Island Exile

Saturday, May 23rd, 2020

Sailboats in the Fog
Island Exile, Audio Version

Her husband Clemens was executed, by order of the emperor. Flavia Domitilla herself was put on a ship and sent into exile. The emperor had her banished to one of the remote islands off the western coast. Previous emperors had done the same thing. They just shooed away embarrassing or disobedient female relatives. Insufficiently loyal male relatives were usually executed, since alive they were perpetual contenders for the purple. Regrettably, although kin, the males must serve as a mortal example to other wanna-be usurpers. They must die. The females were less of a threat, though. Undesirable female relatives like Domitilla were sometimes shown pity and spared death. Instead, they were simply sent away, shipped into exile. Perhaps someday, if sufficiently remorseful, Domitilla might be be granted clemency. 

Domitilla had offended Uncle Domitian with her infidelity — not of the marital sort, but of the religious sort. Domitilla had withheld due devotion to the ancestral gods, the very gods who had made Rome so great. Like her husband, Domitilla refused to participate in the rites. She would no longer show devotion to Jupiter, Minerva, and the rest of the Roman pantheon. Though she be a near, dear relative of the emperor, Domitilla could not be exempted from punishment, neither her nor her husband. His disgraceful disloyalty to Roma and abhorrent infidelity to its gods meant deserved death, hers meant banishment.

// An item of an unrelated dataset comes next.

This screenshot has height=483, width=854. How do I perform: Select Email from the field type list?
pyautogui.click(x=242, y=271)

But what about the children? Clemens and Domitilla had children. Emperor Domitian was by no means indifferent to their plight. At least two of Domitilla’s sons already had Domitian’s favor. He had deemed himself their godfather. The emperor himself had no living children. There was thus no heir apparent. Before their parents were even found guilty of treasonous infidelity, the boys had been adopted children by Uncle Emperor Domitian. He had embraced them, adopted them, and renamed them after his father and himself. The boys had been renamed Vespasian and Domitian. Emperor Domitian intended for one or both of the boys to take his place someday, to succeed him. At least one of the boys would someday wear the purple — provided they were loyal, faithful, and worthy, unlike their traitorous parents.    

But Domitilla had an unlikely avenger named Stephanus. Stephanus had been one of Domitilla’s household servants until his services were suspect. Stephanus was accused of stealing from her. Thereafter, Stephanus went rogue and joined the rebellion. He somehow joined up with a group of court conspirators who were plotting to kill Uncle Emperor Domitian. Stephanus either volunteered himself or was designated to do the bloody deed. And do the deed he did. But he himself died in the doing. 

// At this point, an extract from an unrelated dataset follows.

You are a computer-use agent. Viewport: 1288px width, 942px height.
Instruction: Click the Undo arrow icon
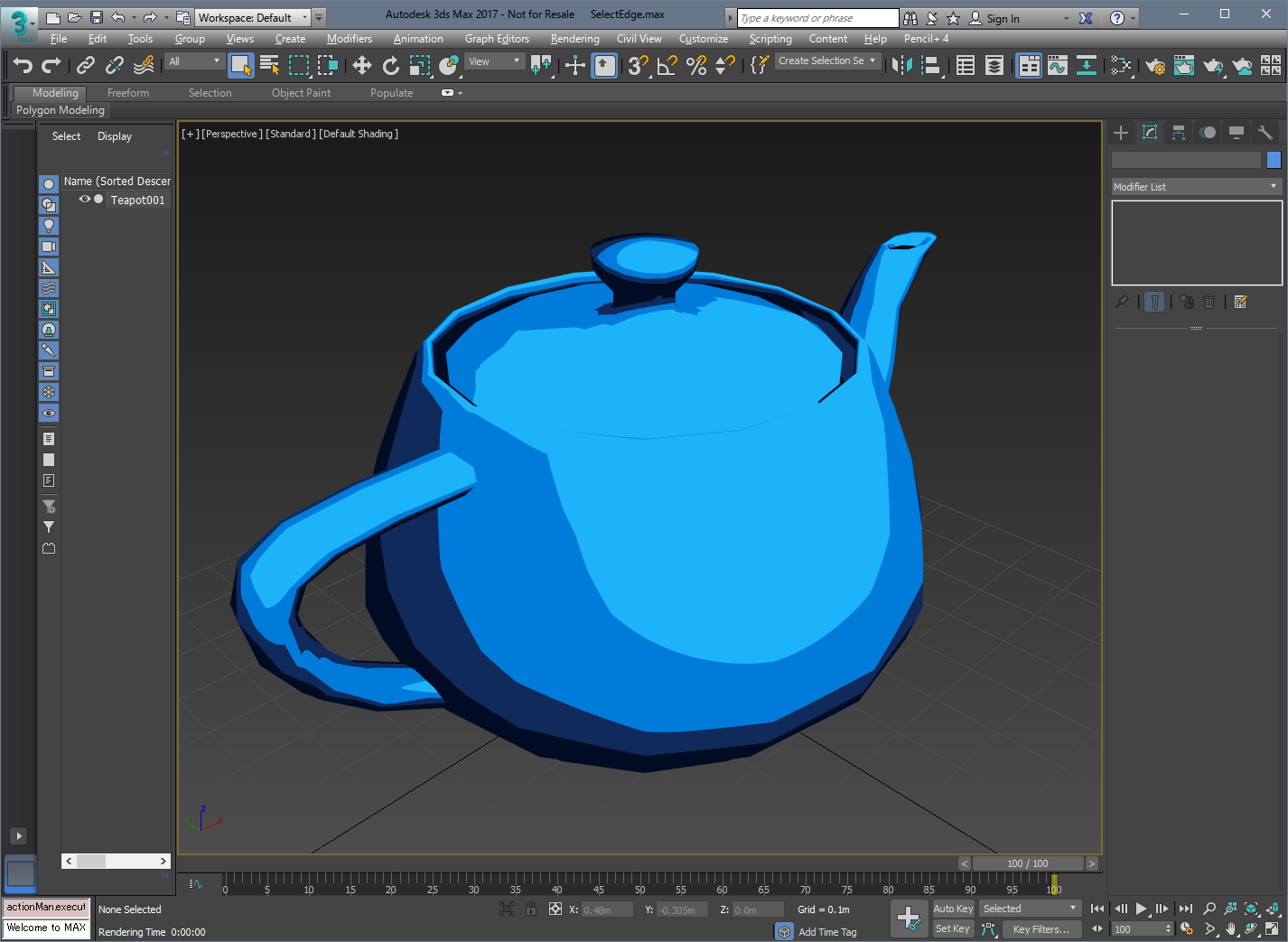coord(23,65)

Stephanus assassinated Uncle Emperor Domitian by stabbing him with a concealed dagger. But before he bled out and died, Domitian fought back and returned the favor. 

At news of his death, the Roman Senate was elated. They despised Domitian. And that’s an understatement. Domitian had been a sadistic and vile emperor. He had killed many of them. He had terrorized the rest. Shortly after his death, the Senate damned his memory. Everything that ever glorified Domitian was to be undone, taken down, scratched out, demolished, or scrubbed. Domitian be damned, for all eternity. So it was written, and so it was done.

Domitian was actually bald, and bothered by it.

While all this court intrigue may be interesting to Ancient Roman history buffs, what does it have to do with the Bible? Does it have anything to do with the Book of Revelation?

Yes, it does indeed have something to do with Book of Revelation. Brother Eusebius, who wrote the indispensable history of the early Church, says that Domitian was Emperor when the Book of Revelation was written. And Eusebius is probably right about that. Domitian banished Domitilla because of her infidelity to the Roman pantheon. Both the Greek Orthodox Church and the Roman Catholic Church claim that Domitilla was actually a Christian convert and a martyr. Historians generally concur that Domitilla was a convert to Christianity. It seems very likely. If so, Domitilla was exiled because of her steadfast testimony for Christ, just like John, the author of Revelation. Both of them were exiled by decree of Domitian for their faith.      

John was exiled to Patmos.

But wait, there’s more — I would like to suggest the possibility that Emperor Domitian is even prophesied in the Old Testament. Domitian seems to fit the depiction of the arrogant eleventh king in Daniel 7:19-28. Domitian was the eleventh emperor of Rome. And Domitian did enact policies that resulted in the prosecution and persecution of Jews and Christians. 

Further explanation of what exactly Domitian did needs to wait for another blog post, though.

As a take away, realize that God was in control and at work through everything that occurred in those dark days. As a parent, I imagine the anxiety that Clemens and Domitilla must have felt when they were separated from their children by the Roman authorities. Clemens and Domitilla would have been sorely tempted to play along with Domitian’s demands. But they were steadfast. Otherwise, Clemens would have been spared and Domitilla would have stayed home. And we might never have heard of either of them.